Aside from the premise, the other potential appealing factor is the two lead characters taking the first steps toward forming a bond. As much as Takuya tries to claim that he's just in it for the money or professional pride, he's already starting to regard Yuki as more than just another delivery, and even with her powers she desperately needs a protector. (I'm also not buying that he actually gets killed at the end of the episode.) I can see them making a good pair. The emphasis placed on the idol group is also interesting and makes me wonder if we won't see more of them before this story is done.

The technical merits on this one aren't great; the CG definitely isn't even on the level of this season's Fairy gone. However, the characters and premise have just enough going for them to make for a passable show.

Rebecca Silverman


I was torn between a 2.5 and a 3 for this one, because elements of it are intriguing and I wasn't ever bored watching it. I was, however, often confused, and that's ultimately what swayed me to the lower score. There's a fine line between “raises questions” and “what the hell am I watching,” and AFTERLOST teeters between the two, coming down on the latter side more oft than not. This may be due to the fact that there's a concerted effort to make things as exciting as possible, which I can understand. Starting off with extended scenes of Yuki being recovered from the ruined city and having brain scans and whatnot run wouldn't have been as attention-grabbing as simply throwing us into an extended chase scene involving potentially evil glowing purple monks. (Well, monk.) But it might have been a little bit more sense.
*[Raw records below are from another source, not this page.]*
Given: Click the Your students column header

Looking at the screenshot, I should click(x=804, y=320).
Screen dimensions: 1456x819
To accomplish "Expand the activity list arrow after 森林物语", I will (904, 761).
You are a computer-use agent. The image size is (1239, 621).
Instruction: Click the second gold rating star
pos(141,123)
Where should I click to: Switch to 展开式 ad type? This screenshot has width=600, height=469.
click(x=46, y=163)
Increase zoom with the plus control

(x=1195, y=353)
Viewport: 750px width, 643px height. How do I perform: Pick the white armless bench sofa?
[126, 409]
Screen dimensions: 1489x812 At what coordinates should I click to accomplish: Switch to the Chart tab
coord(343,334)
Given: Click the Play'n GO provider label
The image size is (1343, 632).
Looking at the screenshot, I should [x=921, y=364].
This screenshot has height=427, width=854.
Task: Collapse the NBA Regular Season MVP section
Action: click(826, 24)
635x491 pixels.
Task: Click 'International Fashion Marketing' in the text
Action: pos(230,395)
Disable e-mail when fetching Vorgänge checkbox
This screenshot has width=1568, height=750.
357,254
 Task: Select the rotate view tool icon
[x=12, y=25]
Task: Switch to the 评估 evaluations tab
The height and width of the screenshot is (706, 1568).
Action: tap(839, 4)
On the action front, the episode is pretty good. Most of that action does involve the aforementioned chase scene(s), with Takuya and Yuki doing fancy trick riding on his moped as they attempt to evade a helicopter, gunfire, and more supernatural threats. The man who hired Takuya mentions something called “Tama-Shi,” which refers to the people who vanished during the even three years ago, and there's a good chance that the purple monk is one of them. That would seem to imply that Yuki's not the only survivor, as she later summons her own glowing supernatural protector, a man named Akira who disappeared trying to reach her three years ago. Yuki clearly feels the pain of Akira's spirit form being hit, which almost certainly means that he's either dead or simply no longer human; the question is more then whether he's really Akira or just is taking his form. I'm inclined to think that he's still the person she knew from the gentle smile he gives her towards the end of the scene, which may have some implications for the potential death at the end of the episode.

As for who's controlling the monk, while we don't know for certain, it's definitely looking like Yuki's brother Souma may have been the other survivor. Does this mean that their dad had something to do with the whole Lost mess in the first place? That's the most intriguing thread at this point, but the art and animation are busy enough and the plot confusing enough that I'm not sure I want to stick around to find out. This may be worth a second episode, but I'm not holding my breath.